Neuer Chef im Mönchengladbacher Bürgerdienstamt: Vom Banker zum Digitalisierer
Salvatore HarloffNeuer Chef im Mönchengladbacher Bürgerdienstamt: Vom Banker zum Digitalisierer
Kai Woitek, ein 43-jähriger ehemaliger Bankangestellter, leitet seit November 2023 das Bürgerdienstamt der Stadt Mönchengladbach. Seine Ernennung folgte auf eine langjährige Karriere in der öffentlichen Verwaltung, in der er unter anderem Schlüsselpositionen in der Polizei-IT und bei Digitalisierungsprojekten innehatte. Der Wechsel an die Spitze des Amts erfolgte im Zuge des Ruhestands von Hardy Drews, der nach 45 Jahren im Dienst der Stadt ausschied.

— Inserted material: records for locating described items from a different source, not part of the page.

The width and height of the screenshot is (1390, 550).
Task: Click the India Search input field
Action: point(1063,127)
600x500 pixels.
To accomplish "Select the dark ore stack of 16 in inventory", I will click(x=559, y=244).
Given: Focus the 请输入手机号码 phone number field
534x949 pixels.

Woitek begann seine berufliche Laufbahn 2002 als Bankkaufmann, bevor er 2005 in den öffentlichen Dienst wechselte. Seine Vorbereitungsausbildung absolvierte er bei der Bezirksregierung Köln und trat 2008 in das Polizeipräsidium Mönchengladbach ein. Dort arbeitete er bis 2018 in den Bereichen Personalwesen und Informationstechnologie.
Von 2018 bis 2023 kehrte er in die Stadtverwaltung zurück, wo er ein elektronisches Aktenmanagementsystem einführte und die Digitalisierungsbemühungen vorantrieb. In dieser Zeit leitete er zudem das Projektbüro für den Neubau des Polizeipräsidiums an der Krefelder Straße. Vor seiner aktuellen Position stand er kurzzeitig der Zentralen Dienstleistungsdirektion im Polizeipräsidium vor.

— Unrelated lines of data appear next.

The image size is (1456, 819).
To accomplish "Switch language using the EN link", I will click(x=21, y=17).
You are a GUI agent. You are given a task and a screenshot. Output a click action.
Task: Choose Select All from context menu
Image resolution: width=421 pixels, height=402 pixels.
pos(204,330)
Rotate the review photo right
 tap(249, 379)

Als Leiter des Bürgerdienstamts verantwortet Woitek nun das Standesamt, das Wahlamt, die Bezirksangelegenheiten sowie die Ausländerbehörde. Zwar sind konkrete Details zu jüngsten Digitalisierungsvorhaben noch begrenzt, doch modernisieren deutsche Kommunen bei Führungswechseln häufig ihre E-Government-Tools.
Woiteks Erfahrung in IT und Verwaltung prägt seinen Ansatz für die öffentlichen Dienstleistungen in Mönchengladbach. Seine bisherigen Digitalisierungsprojekte deuten darauf hin, dass in seinem Ressort weitere Neuerungen folgen könnten. Bisher hat die Stadt jedoch noch keine detaillierten Pläne für neue Vorhaben unter seiner Führung veröffentlicht.